China's yuan eased against the dollar on Friday as the central bank was believed to stay on the sidelines amid a flurry of messages coming out of central bankers and finance ministers from the G20 meeting, traders said. The People's Bank of China set the midpoint rate at 6.5338 per dollar prior to market open, 0.03 softer than the previous fix 6.5318.
The spot market opened at 6.5343 per dollar and was changing hands at 6.5364 at midday, easing 0.03 percent from the previous close. Traders said the yuan was under some depreciation pressure partly because of China's slowing growth, but that the central bank would control the pace of its weakening. The offshore yuan was trading at 6.5386 per dollar by midday and almost converged with the onshore spot, within 25 pips. The spread between the two has narrowed this week.

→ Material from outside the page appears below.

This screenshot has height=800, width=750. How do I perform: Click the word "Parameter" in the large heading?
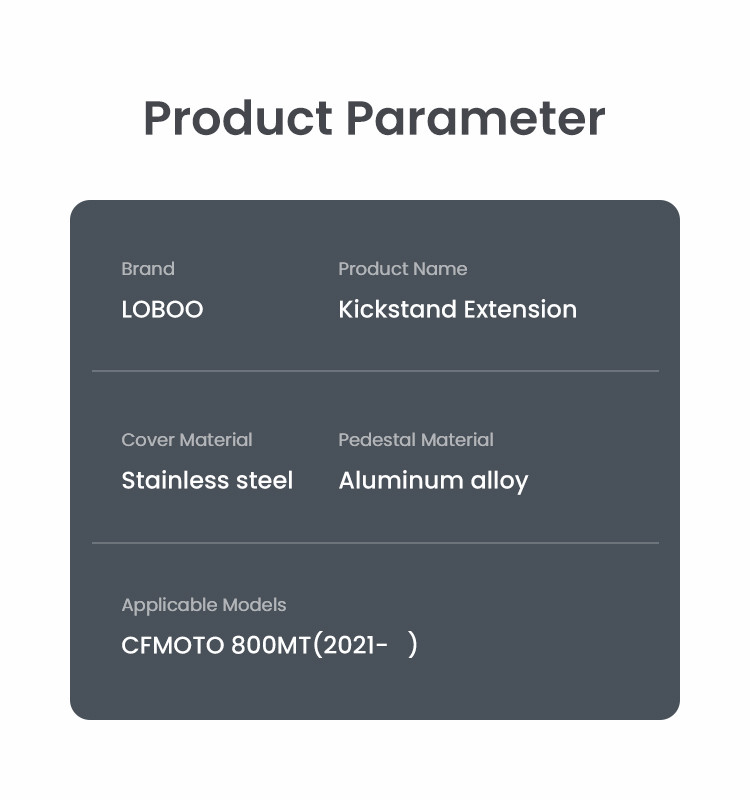point(476,118)
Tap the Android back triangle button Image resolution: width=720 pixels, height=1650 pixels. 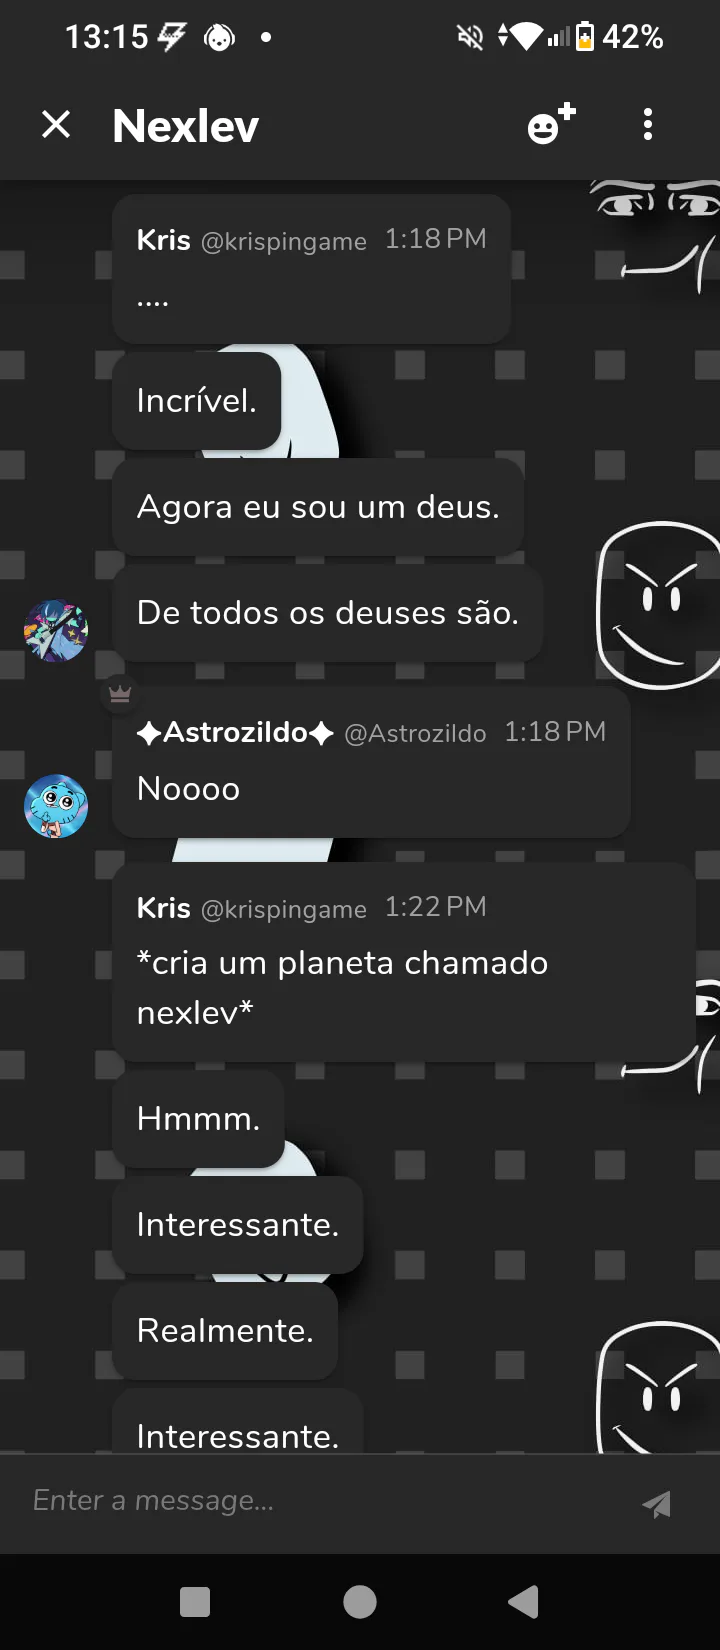click(x=524, y=1602)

The onshore yuan softened 0.5 percent against the euro by midday at 7.2299. It firmed 0.5 percent against the Japanese yen, hovering at 5.7936 to 100 yen. State-owned banks traded actively on behalf of the central bank to offset heavy dollar purchases on Thursday afternoon to defend the yuan's value, traders said. "My guess is the yuan could be allowed to soften some 20 pips everyday," said a trader at a Chinese commercial bank in Shanghai. "This is what the market understands of the central bank's definition of stability."